Tai Woffinden – mistrz zachowania fair play w stosunku do rywala [WIDEO]
Autor: Jagoda Burka
Tai Woffinden – mistrz zachowania fair play w stosunku do rywala [WIDEO]
W piątek byliśmy świadkami meczu pomiędzy Betard Spartą Wrocław a ZOOleszcz GKMem Grudziądz w ramach trzynastej kolejki PGE Ekstraligi. Spotkanie to zakończyło się wynikiem 66:24 dla drużyny z Wrocławia, która zatwierdziła tym swój występ w fazie play off. Bohaterem przez duże B był z pewnością Tai Woffinden. Nie chodzi jednak o zdobyty komplet osiemnastu punktów, a o postawę fair play w stosunku do Frederika Jakobsena.

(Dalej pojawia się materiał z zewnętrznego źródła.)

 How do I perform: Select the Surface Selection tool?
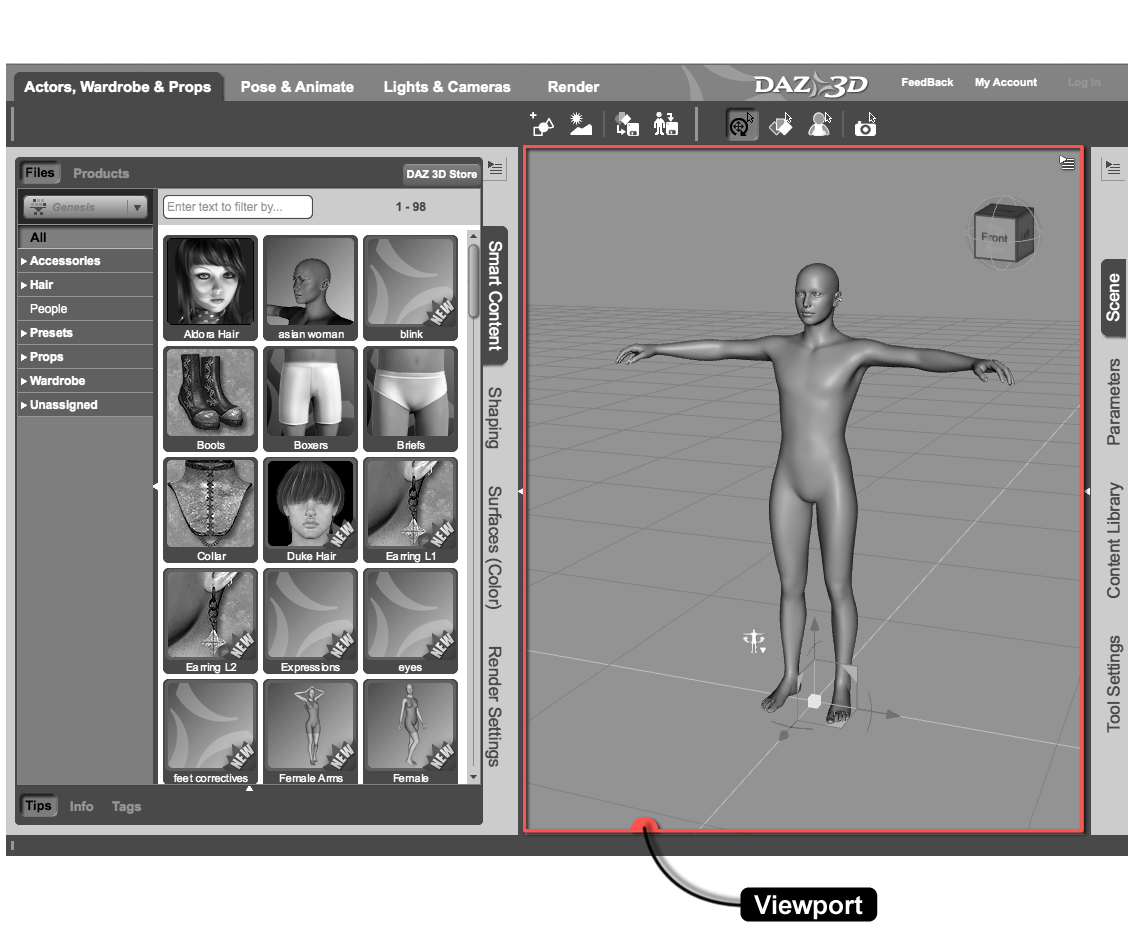[x=781, y=125]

Przybliżmy na początek całą sytuację z wczorajszego wieczoru. W biegu dziesiątym doszło do upadku zawodników GKMu Grudziądz – Kacpra Pludry i wspomnianego już Frederika Jakobsena. Juniora grudziądzan podniosło na pierwszym łuku. co spowodowało zderzenie z jadącym za nim Jakobsenem. Młodego zawodnika Gołębi wykluczono z powtórki biegu, a Duńczyk podjął się tej dość nierównej walki z duetem spartańskich Brytyjczyków – Taiem Woffindenem i Danielem Bewleyem.
Duńczyka nie opuszczał pech podczas piątkowego meczu. Słaba dyspozycja z pewnością odkładała się w głowie, do tego wysoka różnica punktowa, brak wejścia grudziądzan do fazy play off, a teraz jeszcze osamotnienie w biegu. Fakt faktem, Jakobsen nie jest liderem drużyny z kujawsko-pomorskiego, jednak jest mocną drugą linią, ze średnią równą 1.552 punktu na bieg. Mimo to, piątkowy wieczór nie był najszczęśliwszy dla całego zespołu i kibiców GKMu Grudziądz.

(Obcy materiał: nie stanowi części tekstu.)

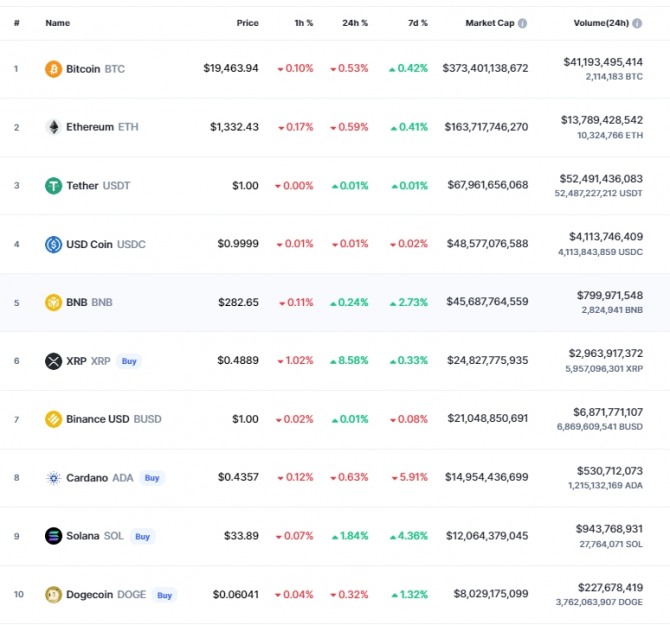Click the USD Coin blue logo
670x625 pixels.
tap(53, 244)
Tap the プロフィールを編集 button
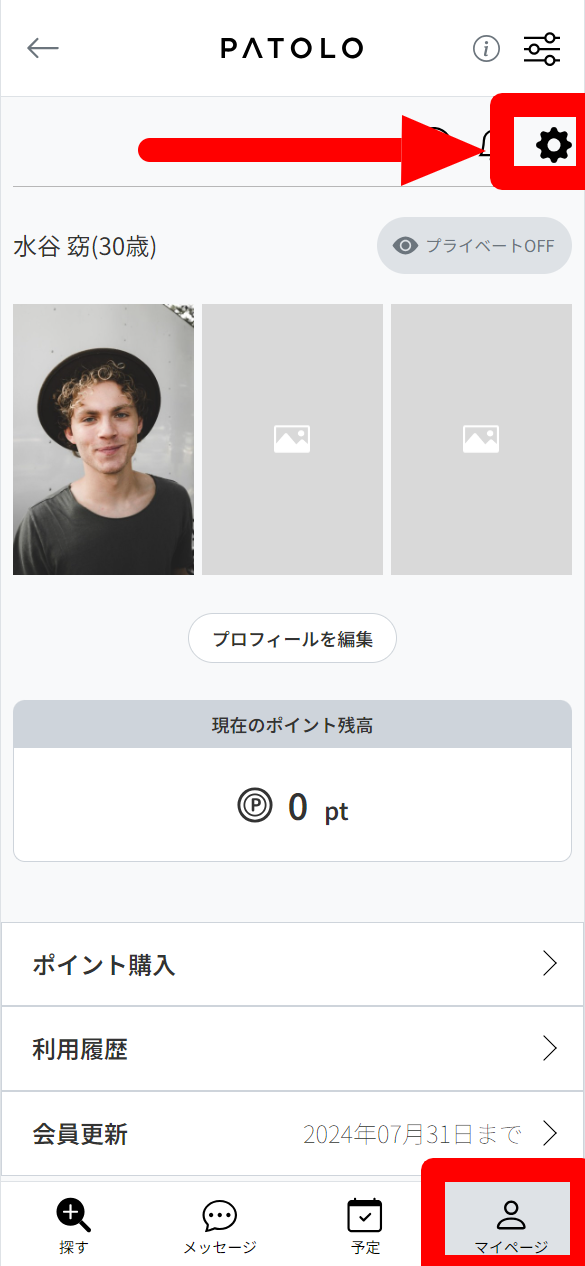Image resolution: width=585 pixels, height=1266 pixels. (292, 638)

Po upadku na szczęście obu zawodników Gołębi było zdolnych do jazdy. Ucierpiał jednak motocykl Frederika Jakobsena, więc toczyła się walka z czasem co do naprawy błotnika. Team Duńczyka zastosował znany w środowisku manewr sklejenia błotnika taśmą, aby motocykl spełniał wszystkie ekstraligowe wytyczne. Wszystko okazało się być (na oko) sprawne, więc Jakobsen wyjechał do powtórki biegu dziesiątego.
Duńczyk jak można było się spodziewać jechał na trzeciej pozycji, tuż za Woffindenem i Bewleyem. Mimo wszystko Jakobsen przez trzy pełne okrążenia trzymał się dość blisko swoich rywali. Tuż przed linią mety na przełomie trzeciego i czwartego “kółka” zauważyliśmy nerwowe kręcenie manetką gazu przez zawodnika GKMu. Duńczyk zdecydował się zsiąść jednak z motocykla i dobiec do mety aż 352 metry.
Po ukończeniu wyścigu przez Taia Woffindena zauważyliśmy, że Brytyjczyk zawraca. Okazało się, że zrobił to z zamiarem mentalnego wspomagania swojego rywala. Przez pół okrążenia jechał on przy Duńczyku i zapewne pokrzykiwał w jego stronę motywacyjne slogany. Po zakończeniu wyścigu trzykrotny mistrz świata przygarnął na swój motocykl zawodnika GKMu Grudziądz i odwiózł go do boksu.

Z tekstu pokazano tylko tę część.